Let's imagine a simple counter that can be incremented by multiple operations at once.
// Bad: A classic race condition.
let sharedCounter = 0;
async function incrementCounter() {
const currentValue = sharedCounter;
// Simulate some async work, like a network request
await new Promise(resolve => setTimeout(resolve, 10));
sharedCounter = currentValue + 1;
}
// If we call this multiple times concurrently...
await Promise.all([
incrementCounter(),
incrementCounter(),
incrementCounter()
]);
// We expect sharedCounter to be 3, but it will likely be 1!
// Each function reads the value of 0 before any of them can update it.
How to Handle Shared State
To solve this, you need a way to manage access to the shared state. There are many strategies, like using transactions, queues, or other synchronization mechanisms. For client-side code, it's often best to avoid shared mutable state altogether.
// Good: Using a function that encapsulates the update logic.
// This is a simplified example. In a real app, this logic might live on a server
// and be protected by a database transaction.

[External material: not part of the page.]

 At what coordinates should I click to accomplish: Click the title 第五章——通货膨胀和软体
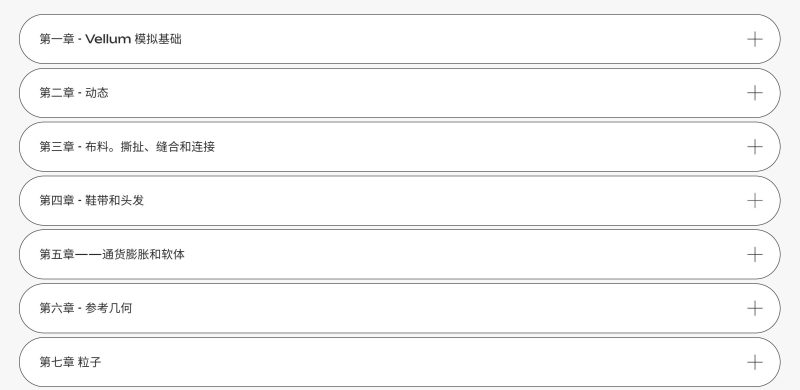tap(112, 255)
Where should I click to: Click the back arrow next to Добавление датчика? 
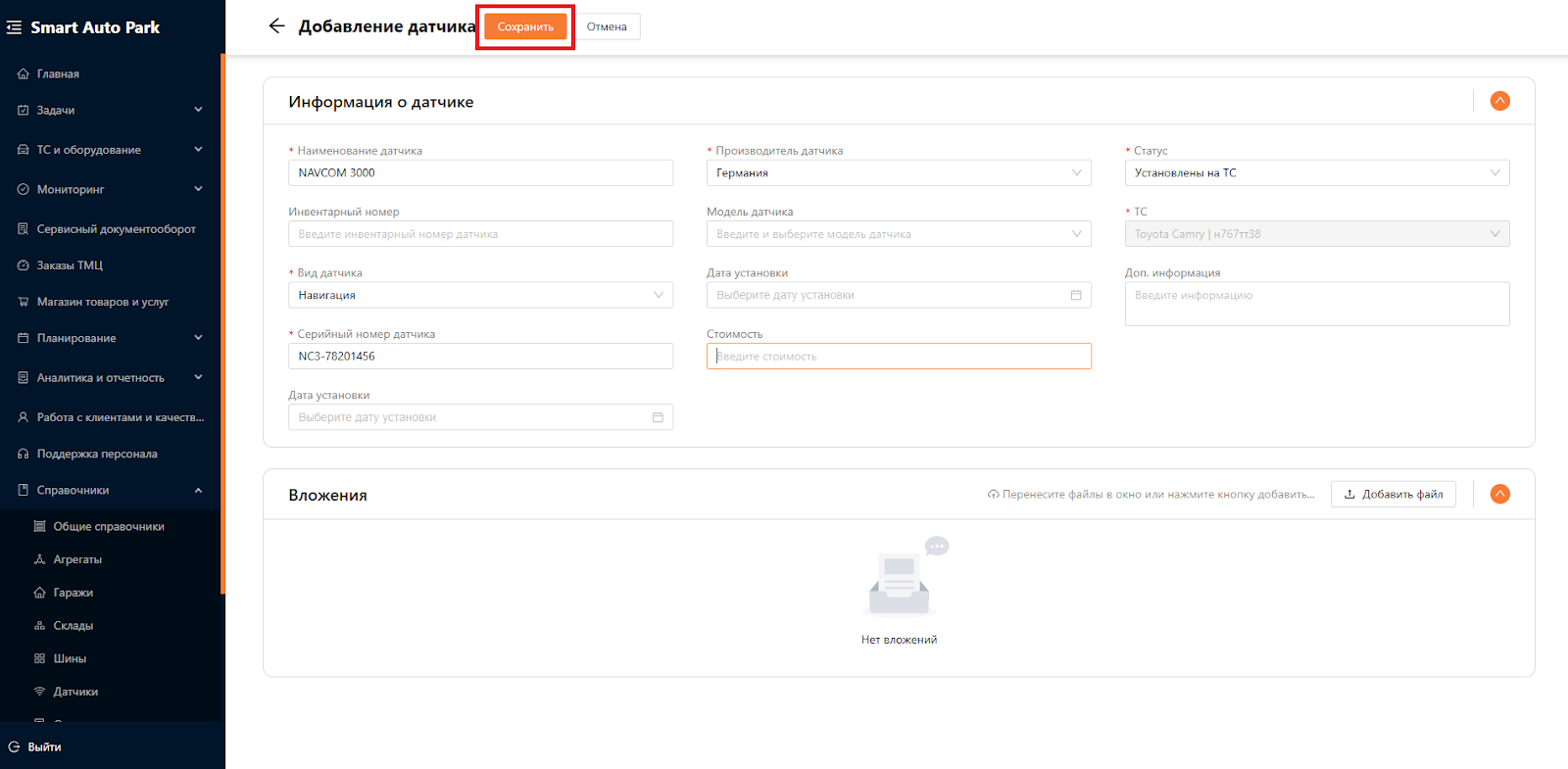click(276, 26)
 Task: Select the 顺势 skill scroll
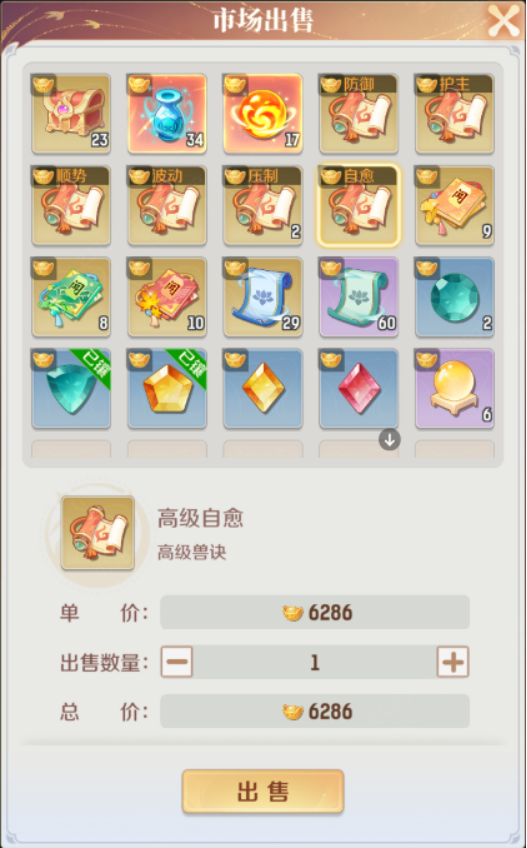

async function atomicIncrement(currentValue: number): Promise<number> {
// In a real system, this would be an atomic operation
return currentValue + 1;
}
let counter = 0;
// These would likely be API calls
counter = await atomicIncrement(counter);
counter = await atomicIncrement(counter);
counter = await atomicIncrement(counter);
// counter is now 3
Keep Your Async Code Clean
When working with promises and async/await
, it's important to be consistent. Mixing old patterns with new ones can lead to confusion.
// Bad: Mixing async/await with .then() and .catch()
async function fetchData(url: string): Promise<unknown> {
return fetch(url)
.then(response => response.json())
.catch(error => {
console.error('Error:', error);
return null;
});
}
// Good: Using async/await with a try/catch block is cleaner and more consistent.
async function fetchData(url: string): Promise<unknown | null> {
try {
const response = await fetch(url);
if (!response.ok) {
throw new Error(`HTTP error! status: ${response.status}`);
}
return await response.json();
} catch (error) {
console.error('Error fetching data:', error);
return null;
}
}
Quick Tips
- Avoid shared mutable state. This is the biggest source of concurrency bugs.
- Use atomic operations. When you do need to modify shared state, use operations that are guaranteed to complete without being interrupted.
- Keep your async patterns consistent. Stick to
async/await
withtry/catch
for clean and readable code.
Concurrency is a deep topic, but by understanding the basic pitfalls and patterns, you can write safer and more reliable asynchronous code.